Etymology of 'strip mall'

Are strip malls so called because the stores are laid out in a strip, or because they are usually found along busy commercial strips?
Powers &8^]

It’s because they are laid out in a strip. To qualify as a strip mall, it has to be laid out as a single row of buildings. While such rows are usually found along commercial strips, they don’t have to be.

Well, that’s a good theory, but is there any evidence behind it? Like dating back to the origin of the term?
Powers &8^]

I’ve never heard any other suggestion for its origin. Where did you get the idea that it comes from commercial strip?

Google Books traces it back to around 1980 where it suddenly appears regularly and without explanation indicating that everybody knew the word. But there’s no indication that commercial strip was ever intended.

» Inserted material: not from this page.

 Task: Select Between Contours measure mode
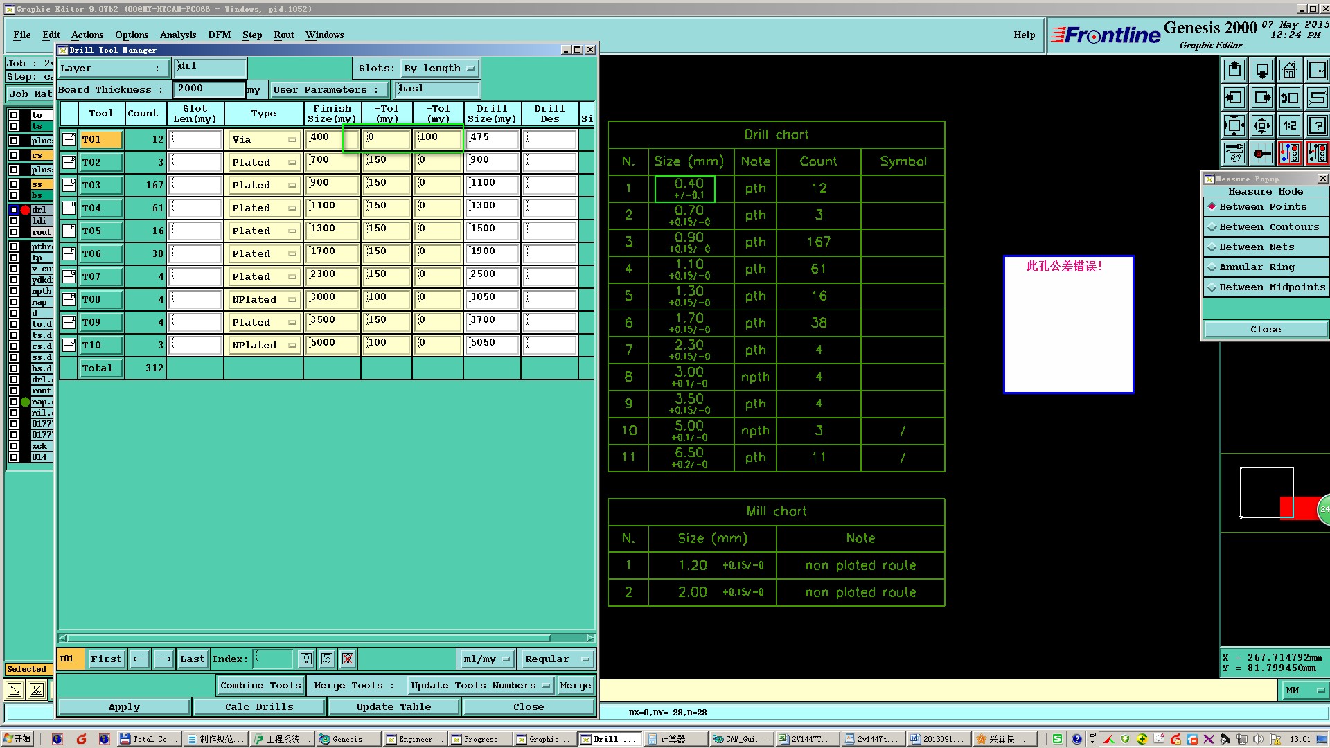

I think it arose to distinguish ordinary shopping malls (big open places with stores) from indoor shopping malls (which aren’t really “malls”) when the indoor malls were rising in number and popularity and were stealing the “mall” name.

No no… it’s because they usually have dance clubs, ie. men’s clubs.

Shopping centers were not called malls before the indoor malls opened. Enclosed malls started in the 1950s and were everywhere decades before 1980. BTW, the term strip center precedes the term strip mall and starts to appear in the early 1950s, before the first enclosed mall was built. “Strip center” had exactly the same usage: a strip of small stores.

I’m not sure whether this is a joke or not, because I’ve seen people say it seriously. But there is not a particle of evidence for this as an origin, and 99.9% of strip malls don’t have strip clubs and never did.

I think lukeinva is kidding.

Poe’s Law, Dude. :slight_smile:

I’ve never heard of strip malls being called “strip centers”.

11,400 hits on Google Books for “strip center”.

It’s not a “theory,” it’s the definition. But Exapno has provided the evidence on timing.

the godfather’s residential compound was also called a mall. houses were not aligned. my strangest mall is that found in washington d.c.

You don’t mean the National Mall, do you? Because that’s the dictionary definition of a mall.

That’s the way it’s used in The Godfather as well.

It comes originally from London:

1963 is definitely wrong, though. Google Books gives a number of hits from 1960. Because of Google’s infuriating habit of dating magazines by the first issue in their archives rather than by the actual date of the article, there may be earlier ones hidden.

Indeed, it was this definition that gave us shopping malls. Developers in the 1950s began experimenting with having rows of stores facing each other along an outdoor pedestrian walkway, usually anchored at either end by large department stores. Eventually, a couple of northern cities tried enclosing the mall area for more pleasant shopping.

Once the word mall had come to be so closely identified with shopping (around 1970), the back-formations mini-mall and strip mall appeared, even though neither one actually has a mall in the original sense.

In the real estate business, you’ll hear it at least as often as strip mall. Depending how large it is or the tenant mix, they may call it a neighborhood center.

You mean the 1850s?

I think the definition given as a set of building laid out in a strip and grouped as a unit is correct.

For instance, Milwaukee Avenue in Chicago from North Avenue to Montrose is basically one small business of stores after another. In the 50s it had Sears at one end (still there at Six Corners) and Wieboldt Dept Store at the other end (Now K-Mart near North Ave).

That was definitely a commercial strip of businesses anchored by two big stores miles apart, but no one would call Milwaukee Avenue a strip mall, because the small stores are individual units (more or less).

Arcades are unquestionably the original. They were found in most cities, both in Europe and in America.

The difference is that arcades were built inside of other buildings, connecting one street to another. The building would have existed in any case. This provided for a greater amount of street-level retail and therefore higher rents. Most were one-story and fairly utilitarian, but others were multi-story showplaces. The Cleveland Arcade is famous and has recently been renovated for modern uses.

Arcades fell out of favor as downtowns began to empty out, since they depended so heavily on high levels of foot traffic. Strips were fairly daring experiments in the 1950s. Nobody knew whether stores could attract a sufficient car traffic. Nobody knew whether placing them toward the street or perpendicular to it was better. Nobody knew whether parking should be in front or in back. Nobody knew what mix of stores would provide the proper complement to boost all sales. Nobody knew where best to site them. Nobody knew what direction the city would expand to or when. If you look at them in the older suburbs, they seem individualistic and rather haphazard, for these reasons. As the form matured people got a sense of what worked best, which is why they seem more cookie-cutter today.

Yeah, in the real estate business you hear all kinds of euphemisms.